- **TASK STATEMENT**
How might the article on Salesforce AI Research's SFR-DeepResearch framework continue after its last paragraph? Write the next part.

- **SOURCE PASSAGE**
***

AI Papers Reader

Personalized digests of latest AI research

View on GitHub

New AI Approach Enhances Autonomous Research Agents

San Francisco, CA - Researchers at Salesforce AI Research have unveiled a novel reinforcement learning (RL) framework, dubbed SFR-DeepResearch (SFR-DR), designed to empower single large language models (LLMs) to autonomously conduct complex research tasks. This new method focuses on refining the reasoning and tool-use capabilities of existing LLMs, enabling them to perform intricate, long-horizon tasks without explicit step-by-step human guidance.

Traditional “Deep Research” (DR) agents, often operating in multi-agent systems, rely on predefined workflows where different agents handle specific roles like planning or information retrieval. In contrast, SFR-DR utilizes a single, autonomous agent that dynamically determines its next action based on the evolving context. This approach offers greater flexibility and can generalize better to unseen tasks. Furthermore, by integrating single agents into larger multi-agent systems, the complexity of the overall system can be reduced.

The core innovation of SFR-DR lies in its “agentic inference pipeline” and a unique “RL training recipe.” The inference pipeline equips LLMs with a memory management system that allows them to handle virtually unlimited context, mirroring how humans manage information over extended periods. For instance, when an agent has gathered too much information, it can utilize a “clean_memory” tool to discard less important details, preventing its operational memory from becoming overwhelmed.

The RL training recipe is particularly noteworthy for its use of entirely synthetic data to train the agents. This approach allows for the creation of complex, reasoning-intensive datasets that are more challenging than existing ones. The researchers developed a modified REINFORCE algorithm to stabilize the training process, which can be prone to instability due to the diverse lengths of agent interactions. Techniques like “temporal advantage normalization” and “strategic trajectory filtering” are employed to prevent degenerate behaviors, such as repetitive tool usage.

***

- **DATASET EXCERPTS**
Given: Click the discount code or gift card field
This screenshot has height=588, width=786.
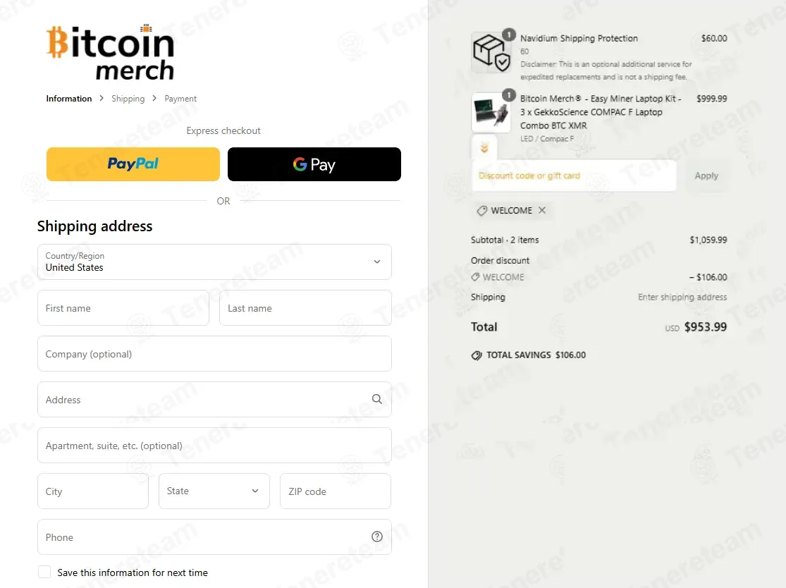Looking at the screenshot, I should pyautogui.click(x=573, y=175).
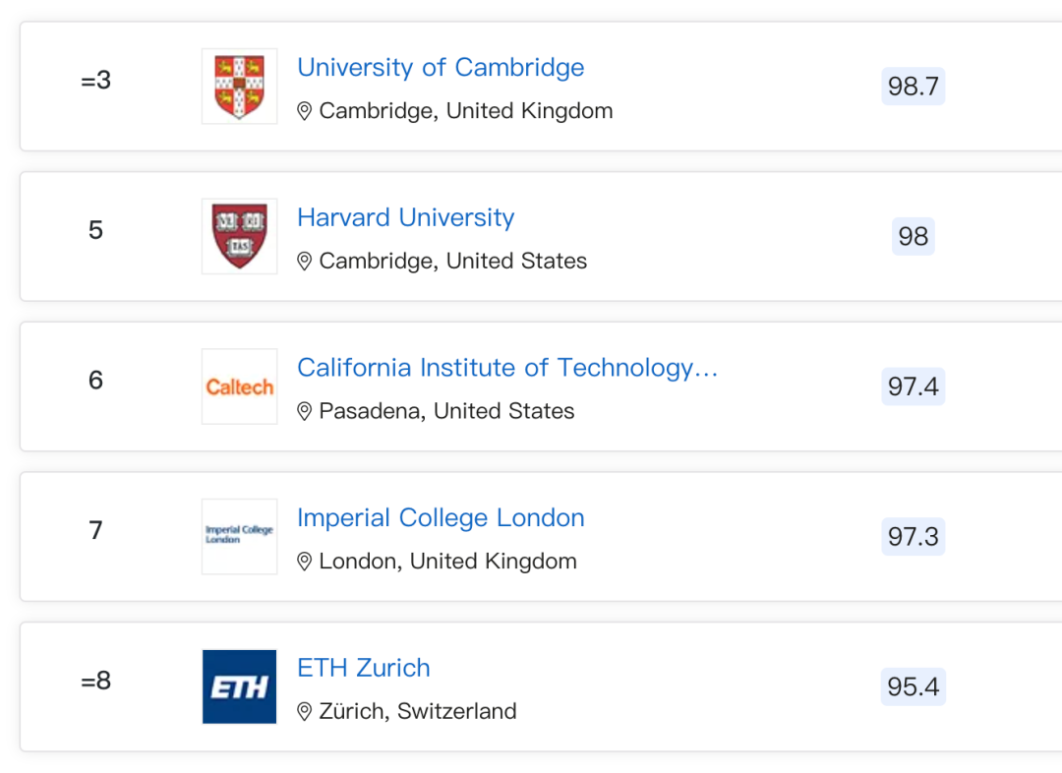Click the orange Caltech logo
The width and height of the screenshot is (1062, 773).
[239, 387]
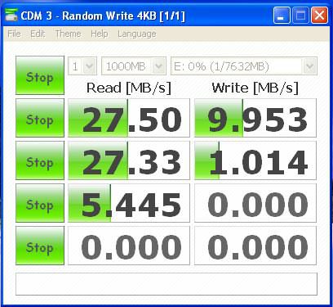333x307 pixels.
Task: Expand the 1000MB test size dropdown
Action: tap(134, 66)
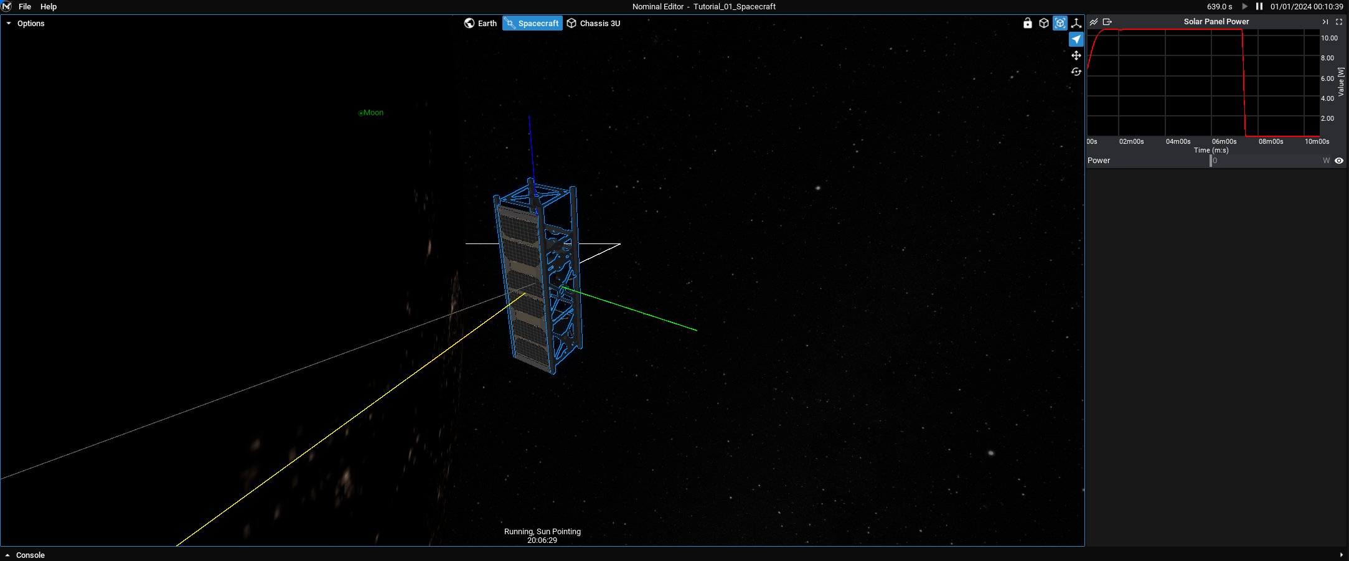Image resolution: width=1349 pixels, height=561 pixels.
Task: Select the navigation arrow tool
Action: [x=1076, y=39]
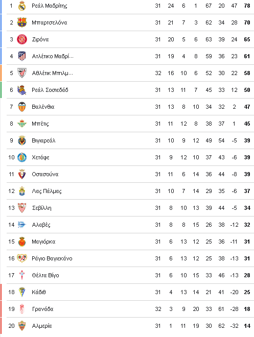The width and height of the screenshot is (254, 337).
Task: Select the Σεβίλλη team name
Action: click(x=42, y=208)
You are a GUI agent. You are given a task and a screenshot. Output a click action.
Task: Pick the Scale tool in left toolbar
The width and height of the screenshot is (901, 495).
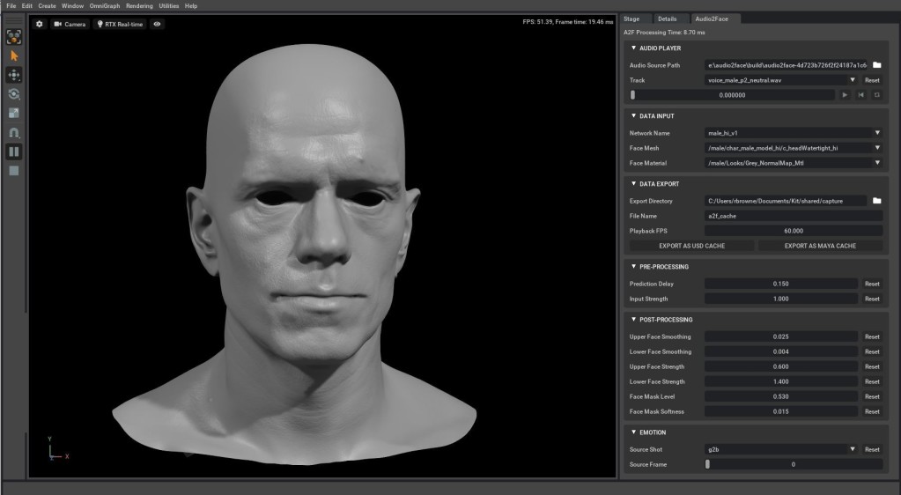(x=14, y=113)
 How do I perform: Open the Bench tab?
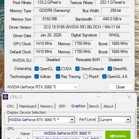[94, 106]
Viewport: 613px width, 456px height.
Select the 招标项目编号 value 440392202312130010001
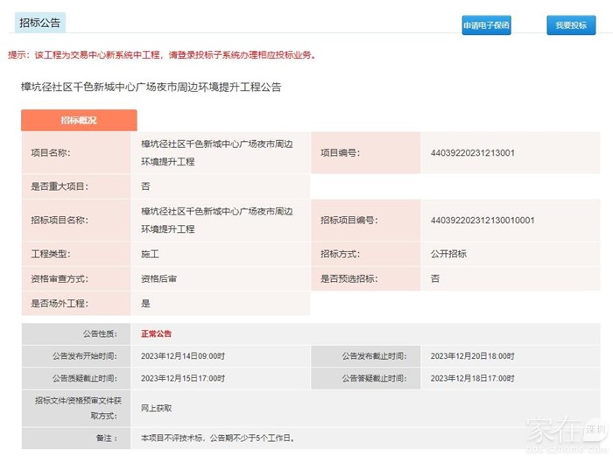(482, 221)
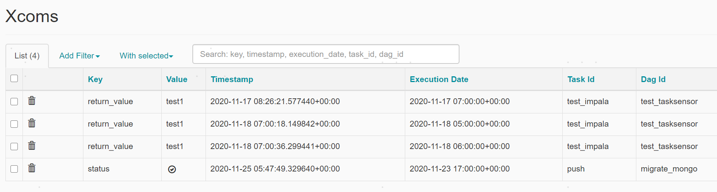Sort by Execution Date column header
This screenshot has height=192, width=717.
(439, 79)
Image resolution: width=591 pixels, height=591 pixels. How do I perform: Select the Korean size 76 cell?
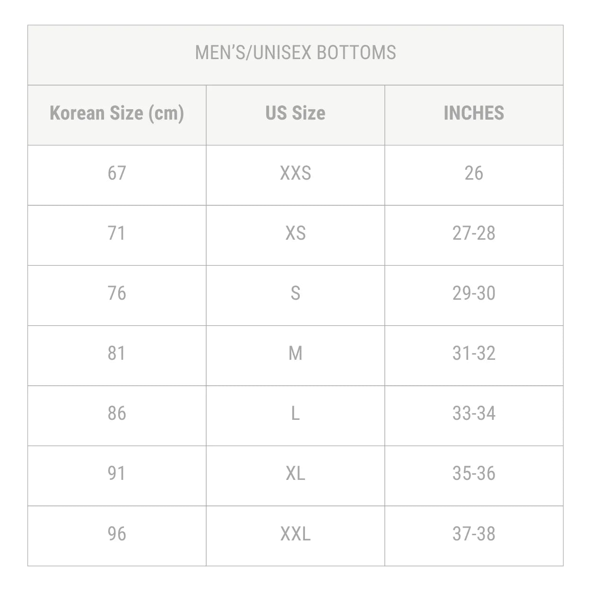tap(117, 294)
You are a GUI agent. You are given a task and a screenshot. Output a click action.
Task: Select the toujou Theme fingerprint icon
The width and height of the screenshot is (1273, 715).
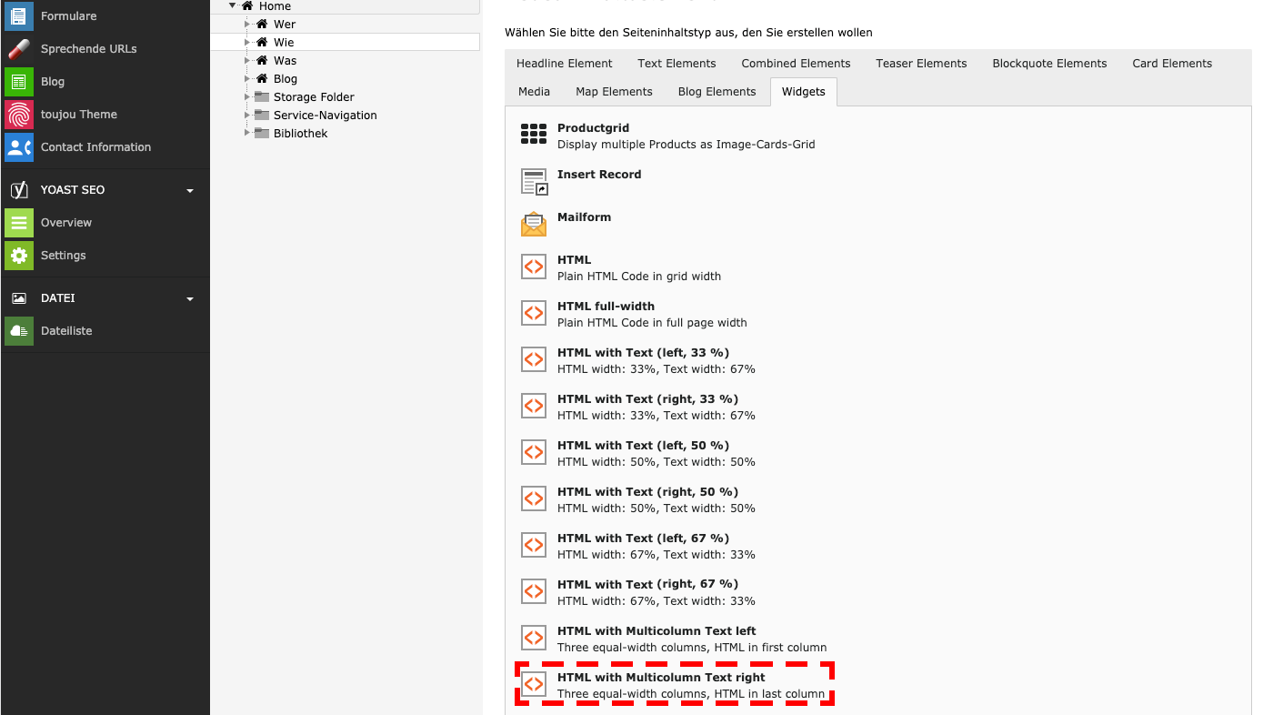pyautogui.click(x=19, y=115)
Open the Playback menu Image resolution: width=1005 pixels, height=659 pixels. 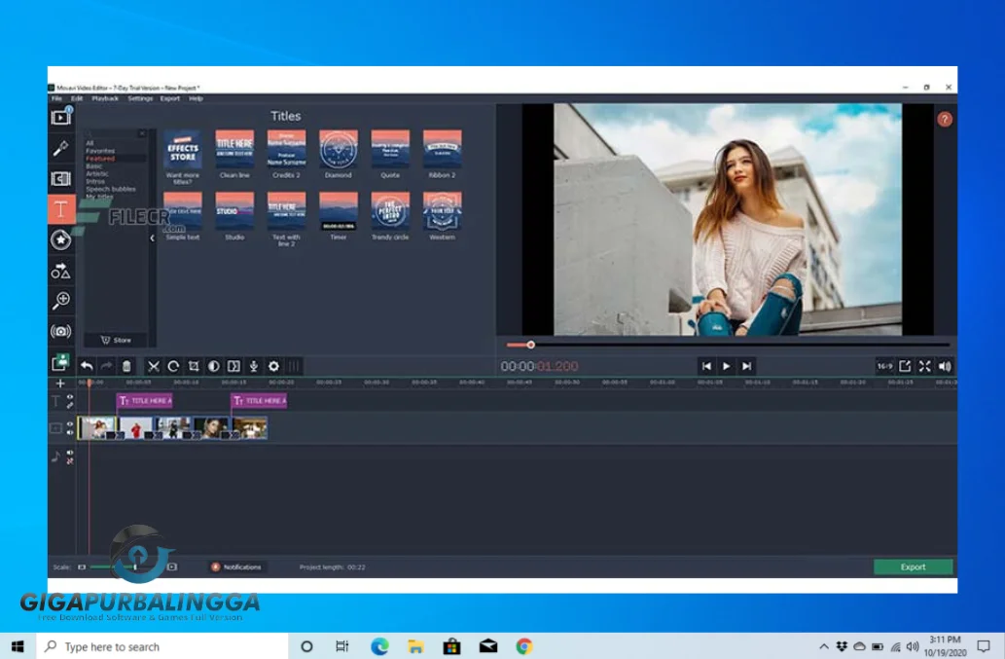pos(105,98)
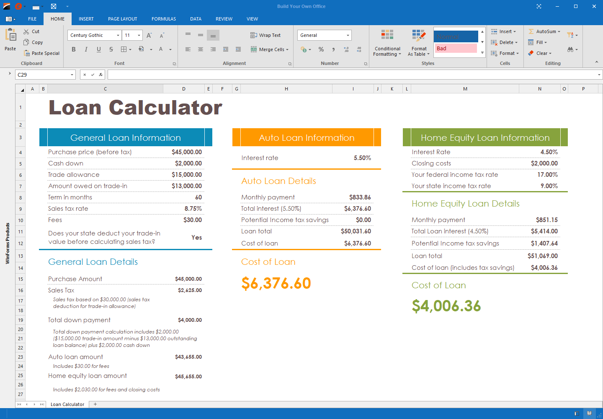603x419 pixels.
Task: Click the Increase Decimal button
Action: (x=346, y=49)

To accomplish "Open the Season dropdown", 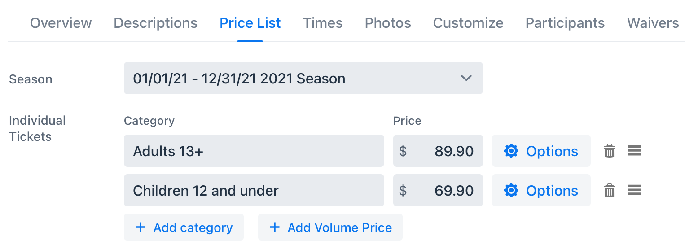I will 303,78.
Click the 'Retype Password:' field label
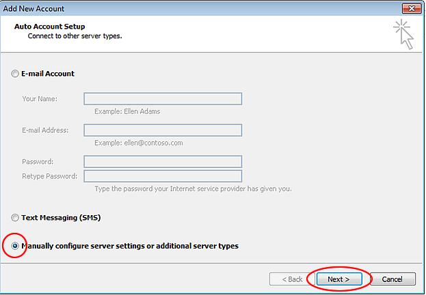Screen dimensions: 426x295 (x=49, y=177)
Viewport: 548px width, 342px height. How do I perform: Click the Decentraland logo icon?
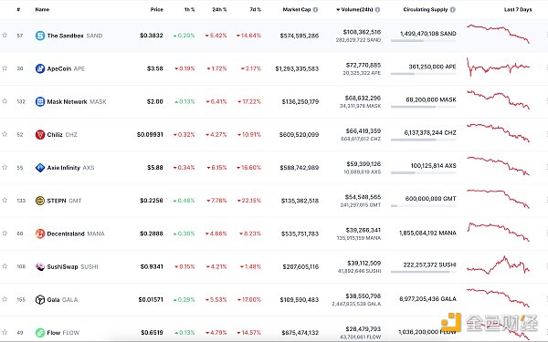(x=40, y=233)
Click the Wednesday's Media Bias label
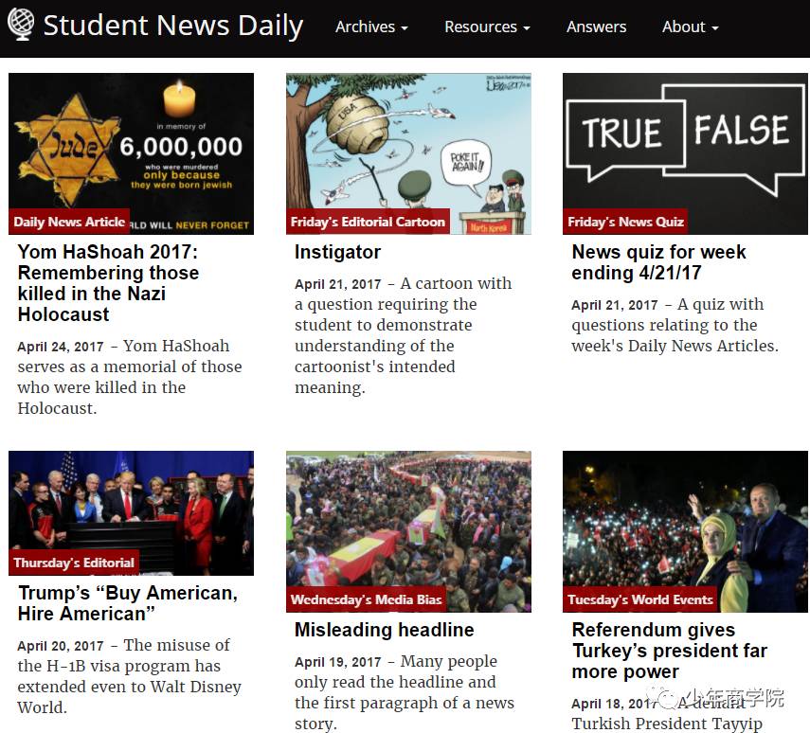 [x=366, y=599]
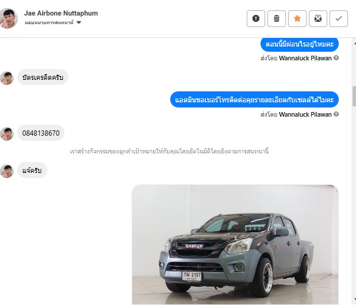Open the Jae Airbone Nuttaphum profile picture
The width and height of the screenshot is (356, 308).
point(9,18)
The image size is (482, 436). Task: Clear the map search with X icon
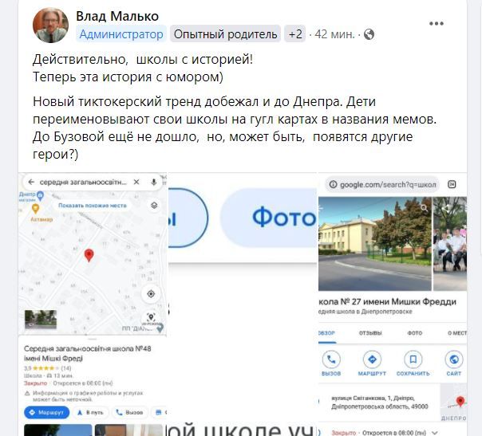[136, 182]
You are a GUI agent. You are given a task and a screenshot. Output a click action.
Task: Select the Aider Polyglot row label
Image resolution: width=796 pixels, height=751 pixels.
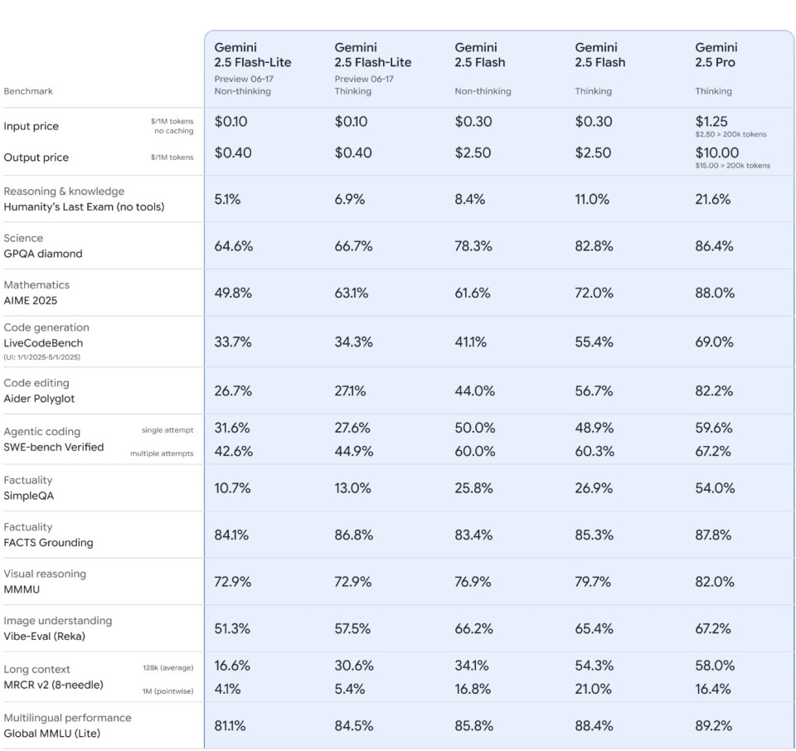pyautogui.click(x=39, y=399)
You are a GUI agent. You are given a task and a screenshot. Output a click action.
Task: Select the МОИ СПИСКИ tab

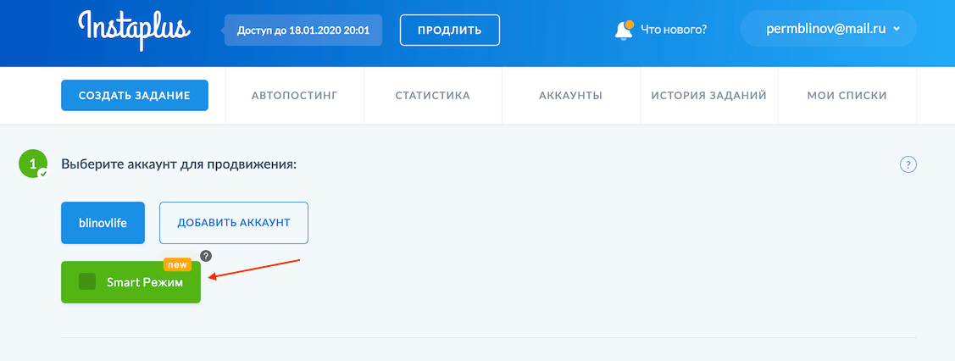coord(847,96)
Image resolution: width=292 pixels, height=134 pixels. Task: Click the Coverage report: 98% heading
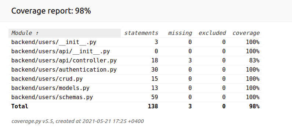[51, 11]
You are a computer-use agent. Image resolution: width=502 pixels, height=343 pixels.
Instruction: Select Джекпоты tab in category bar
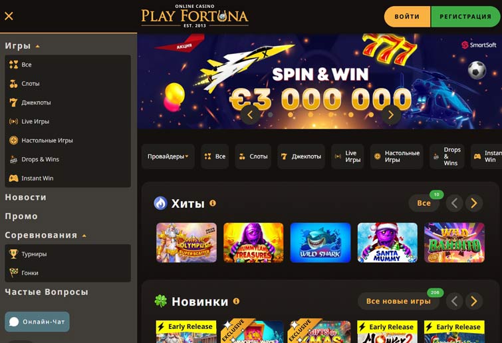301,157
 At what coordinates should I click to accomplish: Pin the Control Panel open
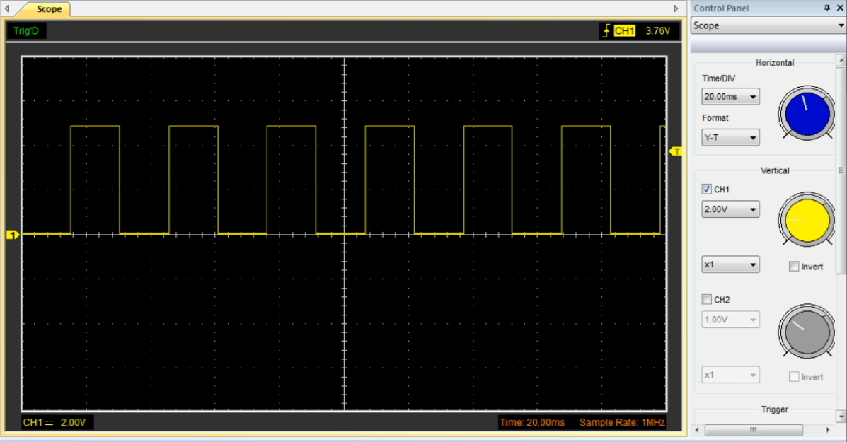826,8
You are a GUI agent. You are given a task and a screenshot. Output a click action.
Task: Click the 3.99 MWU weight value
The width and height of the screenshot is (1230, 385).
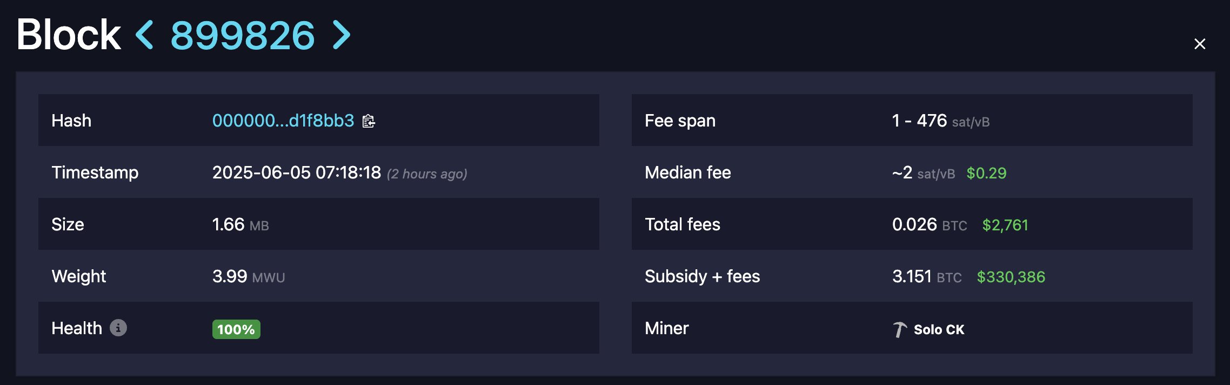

***

- **RESPONSE TO THIS EXERCISE**
To demonstrate the efficacy of SFR-DR, the researchers applied it to several open-source LLMs. Their best performing variant, SFR-DR-20B, achieved an impressive 28.7% accuracy on the Humanity’s Last Exam (HLE) benchmark, a significant improvement over its base model. This success highlights the ability of SFR-DR to enhance both the tool-use and complex reasoning abilities of LLMs.

The system utilizes a minimal set of tools, including a basic internet search function, a webpage scraping tool, and a Python code interpreter. These tools are deliberately designed to provide sufficient functionality without making the tasks trivially easy, thereby incentivizing the agent to explore and utilize its capabilities more effectively. For example, the search_internet tool returns only the top 10 search results, forcing the agent to be strategic in its queries. The browse_page tool provides readable content but removes hyperlinks, making discovery of new information dependent on further searches rather than direct navigation. The code_interpreter executes Python code locally but is stateless, meaning it doesn’t retain information between executions, a deliberate design choice to focus the agent’s reasoning.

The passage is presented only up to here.